Find all complex numbers z so that z^{3 }= -8i.
I know I have to do something with polar form, but I'm really lost.
If $\displaystyle z=re^{i\varphi}$, then $\displaystyle z^3=r^3e^{3i\varphi}$. Note that $\displaystyle -i=e^{i(3\pi/2)}$. So you need to find all $\displaystyle 0\le\varphi<2\pi$ such that $\displaystyle 3\varphi\equiv3\pi/2\pmod{2\pi}$. There are three such $\displaystyle \varphi$. And, of course, you need to find $\displaystyle r$.
This is posted in basic algebra forum. Reply #2 is correct but advanced.

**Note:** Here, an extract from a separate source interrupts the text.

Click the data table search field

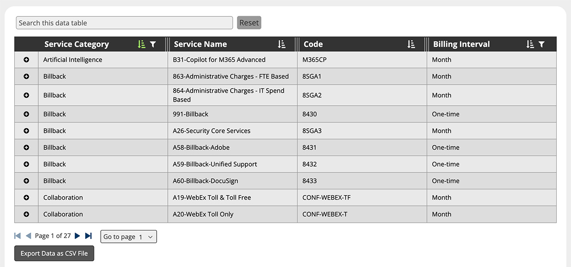pyautogui.click(x=124, y=22)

Notation: $\displaystyle r\exp(i\theta)=r\cos(\theta)+i~r\sin(\theta)~.$ So $\displaystyle {\left[ {r\exp \left( {i\theta } \right)} \right]^n} = {r^n}\exp \left( {i\theta n} \right)$
Let $\displaystyle \rho = 2\exp \left( {\frac{{ - i\pi }}{6}} \right)$, so $\displaystyle \rho^3=-8i$. We have one root.
Let $\displaystyle \xi = \exp \left( {\frac{{2\pi i}}{3}} \right)$, then you need to show that $\displaystyle \rho\cdot\xi~\&~\rho\cdot\xi^2$ are the other two roots.